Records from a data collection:
○ ○ ○ ○ ○ ○ ○
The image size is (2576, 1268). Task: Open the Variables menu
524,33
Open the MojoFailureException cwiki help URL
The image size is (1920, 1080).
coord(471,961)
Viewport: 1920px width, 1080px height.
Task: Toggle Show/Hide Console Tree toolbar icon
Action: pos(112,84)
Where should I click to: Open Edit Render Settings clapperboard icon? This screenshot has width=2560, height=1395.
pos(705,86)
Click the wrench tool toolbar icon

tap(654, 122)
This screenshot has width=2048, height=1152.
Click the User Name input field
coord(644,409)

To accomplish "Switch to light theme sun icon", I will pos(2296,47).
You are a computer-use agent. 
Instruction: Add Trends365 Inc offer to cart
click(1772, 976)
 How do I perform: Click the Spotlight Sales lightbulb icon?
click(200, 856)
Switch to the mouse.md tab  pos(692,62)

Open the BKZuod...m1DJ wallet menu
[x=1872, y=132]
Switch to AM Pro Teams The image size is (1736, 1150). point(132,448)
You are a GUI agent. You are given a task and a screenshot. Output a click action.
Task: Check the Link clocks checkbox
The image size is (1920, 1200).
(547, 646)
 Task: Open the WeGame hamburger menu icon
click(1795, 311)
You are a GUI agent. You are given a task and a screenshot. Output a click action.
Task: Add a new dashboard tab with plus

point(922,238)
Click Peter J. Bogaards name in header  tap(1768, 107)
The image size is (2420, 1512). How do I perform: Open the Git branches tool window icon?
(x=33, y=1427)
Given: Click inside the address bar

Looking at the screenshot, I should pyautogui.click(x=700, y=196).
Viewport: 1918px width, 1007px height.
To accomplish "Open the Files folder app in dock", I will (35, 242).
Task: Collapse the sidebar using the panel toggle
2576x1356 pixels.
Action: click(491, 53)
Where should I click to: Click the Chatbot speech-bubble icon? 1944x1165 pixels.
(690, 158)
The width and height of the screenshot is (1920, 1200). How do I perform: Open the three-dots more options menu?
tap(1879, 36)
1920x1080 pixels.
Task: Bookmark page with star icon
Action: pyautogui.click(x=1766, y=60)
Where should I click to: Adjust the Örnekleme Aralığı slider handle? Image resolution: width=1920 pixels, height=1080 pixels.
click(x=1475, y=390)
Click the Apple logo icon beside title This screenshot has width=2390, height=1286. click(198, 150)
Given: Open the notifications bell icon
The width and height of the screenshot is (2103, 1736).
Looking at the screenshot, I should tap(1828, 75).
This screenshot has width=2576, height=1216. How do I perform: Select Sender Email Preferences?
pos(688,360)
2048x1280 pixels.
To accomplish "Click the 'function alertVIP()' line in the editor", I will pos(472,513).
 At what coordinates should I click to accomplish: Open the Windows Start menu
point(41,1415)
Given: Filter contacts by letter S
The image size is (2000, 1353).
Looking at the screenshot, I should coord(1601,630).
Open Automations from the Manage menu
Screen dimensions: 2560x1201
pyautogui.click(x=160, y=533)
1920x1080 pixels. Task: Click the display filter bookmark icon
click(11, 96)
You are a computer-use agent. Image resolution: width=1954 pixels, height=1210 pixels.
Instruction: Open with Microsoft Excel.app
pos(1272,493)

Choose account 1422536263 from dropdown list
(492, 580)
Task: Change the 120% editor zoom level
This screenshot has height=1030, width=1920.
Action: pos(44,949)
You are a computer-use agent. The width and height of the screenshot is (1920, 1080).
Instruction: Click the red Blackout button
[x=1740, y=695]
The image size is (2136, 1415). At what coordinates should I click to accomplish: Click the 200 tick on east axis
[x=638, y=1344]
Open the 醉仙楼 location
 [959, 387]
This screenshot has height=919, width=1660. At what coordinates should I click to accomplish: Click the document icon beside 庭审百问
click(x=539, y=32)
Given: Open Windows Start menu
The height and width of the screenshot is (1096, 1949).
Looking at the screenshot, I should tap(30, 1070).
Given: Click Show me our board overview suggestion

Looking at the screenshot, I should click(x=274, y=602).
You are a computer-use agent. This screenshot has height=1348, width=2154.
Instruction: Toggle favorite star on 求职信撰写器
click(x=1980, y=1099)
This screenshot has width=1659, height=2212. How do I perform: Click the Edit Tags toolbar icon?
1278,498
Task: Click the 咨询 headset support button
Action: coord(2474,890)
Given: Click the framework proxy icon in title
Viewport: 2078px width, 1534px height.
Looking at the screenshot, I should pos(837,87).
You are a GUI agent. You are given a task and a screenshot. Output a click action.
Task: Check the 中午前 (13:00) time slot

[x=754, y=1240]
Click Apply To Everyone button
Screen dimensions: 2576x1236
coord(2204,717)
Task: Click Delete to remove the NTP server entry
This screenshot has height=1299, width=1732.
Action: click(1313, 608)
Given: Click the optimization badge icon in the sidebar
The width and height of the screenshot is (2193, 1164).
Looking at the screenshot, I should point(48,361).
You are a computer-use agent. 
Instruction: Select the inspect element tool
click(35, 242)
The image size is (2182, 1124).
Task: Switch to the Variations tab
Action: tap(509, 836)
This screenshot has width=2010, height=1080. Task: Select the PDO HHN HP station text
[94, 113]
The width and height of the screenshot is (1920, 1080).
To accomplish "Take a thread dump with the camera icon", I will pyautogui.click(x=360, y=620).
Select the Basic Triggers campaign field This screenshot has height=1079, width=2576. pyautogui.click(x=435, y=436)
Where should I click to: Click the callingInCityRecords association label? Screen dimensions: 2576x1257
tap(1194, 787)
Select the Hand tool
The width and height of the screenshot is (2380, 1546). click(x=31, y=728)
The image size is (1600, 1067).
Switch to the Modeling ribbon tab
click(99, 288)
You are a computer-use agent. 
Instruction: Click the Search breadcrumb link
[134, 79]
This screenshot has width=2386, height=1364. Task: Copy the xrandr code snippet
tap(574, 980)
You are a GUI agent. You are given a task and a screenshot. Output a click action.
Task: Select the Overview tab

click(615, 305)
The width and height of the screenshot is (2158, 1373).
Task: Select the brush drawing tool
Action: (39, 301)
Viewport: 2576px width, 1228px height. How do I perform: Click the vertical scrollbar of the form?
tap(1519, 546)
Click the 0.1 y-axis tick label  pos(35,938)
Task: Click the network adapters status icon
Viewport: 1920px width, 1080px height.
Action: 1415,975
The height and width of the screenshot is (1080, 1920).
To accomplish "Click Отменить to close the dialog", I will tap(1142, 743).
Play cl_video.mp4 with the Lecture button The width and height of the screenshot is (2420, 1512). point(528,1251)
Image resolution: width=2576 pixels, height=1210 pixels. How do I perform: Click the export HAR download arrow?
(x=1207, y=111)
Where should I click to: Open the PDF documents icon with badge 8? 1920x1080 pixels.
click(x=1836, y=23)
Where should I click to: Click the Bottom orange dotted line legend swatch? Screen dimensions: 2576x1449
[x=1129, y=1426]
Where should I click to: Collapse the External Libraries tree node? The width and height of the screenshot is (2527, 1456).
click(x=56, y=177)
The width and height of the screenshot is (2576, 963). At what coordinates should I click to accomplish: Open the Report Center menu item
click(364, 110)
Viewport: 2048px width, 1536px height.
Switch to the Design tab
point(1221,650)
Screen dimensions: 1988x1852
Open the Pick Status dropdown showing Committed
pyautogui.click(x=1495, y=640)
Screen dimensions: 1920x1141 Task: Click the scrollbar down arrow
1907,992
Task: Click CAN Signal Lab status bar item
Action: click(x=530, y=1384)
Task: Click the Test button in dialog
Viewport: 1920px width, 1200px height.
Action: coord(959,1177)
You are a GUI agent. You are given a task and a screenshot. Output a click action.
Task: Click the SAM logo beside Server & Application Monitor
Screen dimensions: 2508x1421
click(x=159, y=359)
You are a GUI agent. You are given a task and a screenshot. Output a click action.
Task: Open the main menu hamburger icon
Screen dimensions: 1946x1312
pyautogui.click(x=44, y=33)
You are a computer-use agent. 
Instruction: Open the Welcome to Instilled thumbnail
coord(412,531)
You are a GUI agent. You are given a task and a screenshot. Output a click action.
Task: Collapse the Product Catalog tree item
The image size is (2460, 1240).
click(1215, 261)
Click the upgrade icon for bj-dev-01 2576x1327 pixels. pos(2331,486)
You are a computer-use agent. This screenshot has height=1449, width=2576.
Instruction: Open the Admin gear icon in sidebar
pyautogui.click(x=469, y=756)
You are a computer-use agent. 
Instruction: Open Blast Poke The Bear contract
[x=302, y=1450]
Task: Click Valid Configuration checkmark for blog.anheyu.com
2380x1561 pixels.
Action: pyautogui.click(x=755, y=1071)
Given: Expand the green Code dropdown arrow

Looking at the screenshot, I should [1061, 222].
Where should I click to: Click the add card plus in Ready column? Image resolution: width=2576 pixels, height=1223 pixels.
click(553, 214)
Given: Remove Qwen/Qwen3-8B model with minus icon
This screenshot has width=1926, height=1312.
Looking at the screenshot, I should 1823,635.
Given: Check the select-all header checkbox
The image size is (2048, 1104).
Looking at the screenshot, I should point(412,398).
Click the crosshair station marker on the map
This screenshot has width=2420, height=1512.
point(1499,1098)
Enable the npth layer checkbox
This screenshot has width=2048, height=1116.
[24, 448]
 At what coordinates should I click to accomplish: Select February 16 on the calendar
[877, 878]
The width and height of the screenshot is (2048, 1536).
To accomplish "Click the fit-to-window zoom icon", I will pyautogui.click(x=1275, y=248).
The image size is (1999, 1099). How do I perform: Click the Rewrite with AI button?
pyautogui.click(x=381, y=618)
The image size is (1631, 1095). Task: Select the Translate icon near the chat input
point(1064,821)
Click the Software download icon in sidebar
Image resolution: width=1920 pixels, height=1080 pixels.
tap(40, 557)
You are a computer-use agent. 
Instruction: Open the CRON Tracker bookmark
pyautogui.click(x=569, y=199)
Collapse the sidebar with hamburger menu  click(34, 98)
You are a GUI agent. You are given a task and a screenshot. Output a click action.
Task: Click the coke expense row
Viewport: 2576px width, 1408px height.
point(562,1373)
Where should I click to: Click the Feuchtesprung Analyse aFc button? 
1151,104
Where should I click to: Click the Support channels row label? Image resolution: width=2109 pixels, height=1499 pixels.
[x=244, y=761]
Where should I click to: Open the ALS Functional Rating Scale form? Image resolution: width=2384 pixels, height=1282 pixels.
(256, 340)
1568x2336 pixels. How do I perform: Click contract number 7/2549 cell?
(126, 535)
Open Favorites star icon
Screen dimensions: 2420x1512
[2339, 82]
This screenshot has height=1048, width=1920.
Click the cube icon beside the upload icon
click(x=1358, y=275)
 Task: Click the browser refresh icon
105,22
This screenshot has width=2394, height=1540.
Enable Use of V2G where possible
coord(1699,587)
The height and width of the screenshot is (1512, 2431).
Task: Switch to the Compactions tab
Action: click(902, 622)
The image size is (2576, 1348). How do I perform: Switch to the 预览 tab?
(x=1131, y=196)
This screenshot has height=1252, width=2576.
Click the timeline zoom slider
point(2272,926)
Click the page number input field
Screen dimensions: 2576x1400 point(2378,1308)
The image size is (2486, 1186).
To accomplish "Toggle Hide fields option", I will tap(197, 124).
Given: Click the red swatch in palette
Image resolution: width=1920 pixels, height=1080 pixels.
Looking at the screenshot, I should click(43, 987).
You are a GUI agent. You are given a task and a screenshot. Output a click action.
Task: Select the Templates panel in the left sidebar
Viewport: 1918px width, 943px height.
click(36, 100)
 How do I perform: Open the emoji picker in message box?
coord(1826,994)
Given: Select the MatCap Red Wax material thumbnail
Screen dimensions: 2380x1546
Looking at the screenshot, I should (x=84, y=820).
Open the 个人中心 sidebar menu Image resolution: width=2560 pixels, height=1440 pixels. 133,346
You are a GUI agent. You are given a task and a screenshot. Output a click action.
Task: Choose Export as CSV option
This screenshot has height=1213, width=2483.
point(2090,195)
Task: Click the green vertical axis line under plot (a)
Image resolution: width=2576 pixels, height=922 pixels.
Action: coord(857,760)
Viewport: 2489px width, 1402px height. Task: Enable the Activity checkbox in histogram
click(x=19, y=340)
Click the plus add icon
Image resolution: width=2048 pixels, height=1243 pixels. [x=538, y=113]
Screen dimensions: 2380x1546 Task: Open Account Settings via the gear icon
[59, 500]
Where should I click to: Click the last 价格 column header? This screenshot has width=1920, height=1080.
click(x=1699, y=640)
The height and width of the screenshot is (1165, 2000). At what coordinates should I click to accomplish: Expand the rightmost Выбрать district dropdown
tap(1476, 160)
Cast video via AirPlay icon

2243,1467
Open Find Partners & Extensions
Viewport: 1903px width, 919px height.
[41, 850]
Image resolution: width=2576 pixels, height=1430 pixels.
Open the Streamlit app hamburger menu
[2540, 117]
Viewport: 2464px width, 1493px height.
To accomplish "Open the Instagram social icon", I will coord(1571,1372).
○ ○ ○ ○ ○ ○ ○
- **DESCRIPTION OF THE TASK**:
Only a number should be given in reply: how many lines in the entries above hold "title".

- **SOLUTION TO THIS PROBLEM**:
2